Michael Karassowitsch
Post–doc at Academy of Fine Arts Vienna michael@karassowitsch.ca

Summary statement

This workshop is for experiencing an approach to architectural practice via the essential relationship of spiritual practice and architectural practice. The approach is based on learning from spiritual practice (rajayoga) to reveal terms of architectural practice’s essential service in support of well being as ‘aspiration’. Rajayoga and its antecedents[1] inform the practice and the programme of architecture. It is the result of research and my dissertation[2], with a thesis that supposes that spirituality and architecture are ‘original’[3] and mutually essential. The experiential approach of spiritual practice and the science behind it supports ‘after-technological’ architectural practice in the sense of Rem Koolhaas’s assertion of an “after-architecture” in Bigness. This claims our consciousness that extends beyond the limited bubble of technology and its hegemony. This workshop evokes the ‘alternate cognitive knowledge’ of spiritual practice as essential to architecture in terms for evolving its current profession and as essential commonality between us.
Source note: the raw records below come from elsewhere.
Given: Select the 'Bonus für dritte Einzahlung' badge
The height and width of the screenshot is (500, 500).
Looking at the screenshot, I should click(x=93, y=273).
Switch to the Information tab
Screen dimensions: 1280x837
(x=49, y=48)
We will partake in the development accordingly, opening it to insight, input and feedback.

Topic

Spirituality is understood as practice for achieving nearness and/or sameness with an ultimate condition possible for a dwelling soul, whatever that may be. It is ‘true’ entirely on authority of an individual according to personal experience. The experiment and experimenter are the same. This is always part of us, whereas its ‘goal’ is imperceptible as it might be ‘around a bend’ of a path, hence the term ‘aspiration’ that unites the path and the goal. Architectural practice is taken as having responsibility to this, registering the raison d’etre of dwelling as well being in intentional environments. “The spiritual value of the highest human capacities” transcend the measure architects give. Architecture is not bounded within objective scientific knowledge or technology. Care for environments of consciousness dwelling begins with each individual crafting well being and is sustained by every one in community. Architecture is essentially a natural condition of human consciousness and its evolution. It is the purview of architectural practice. 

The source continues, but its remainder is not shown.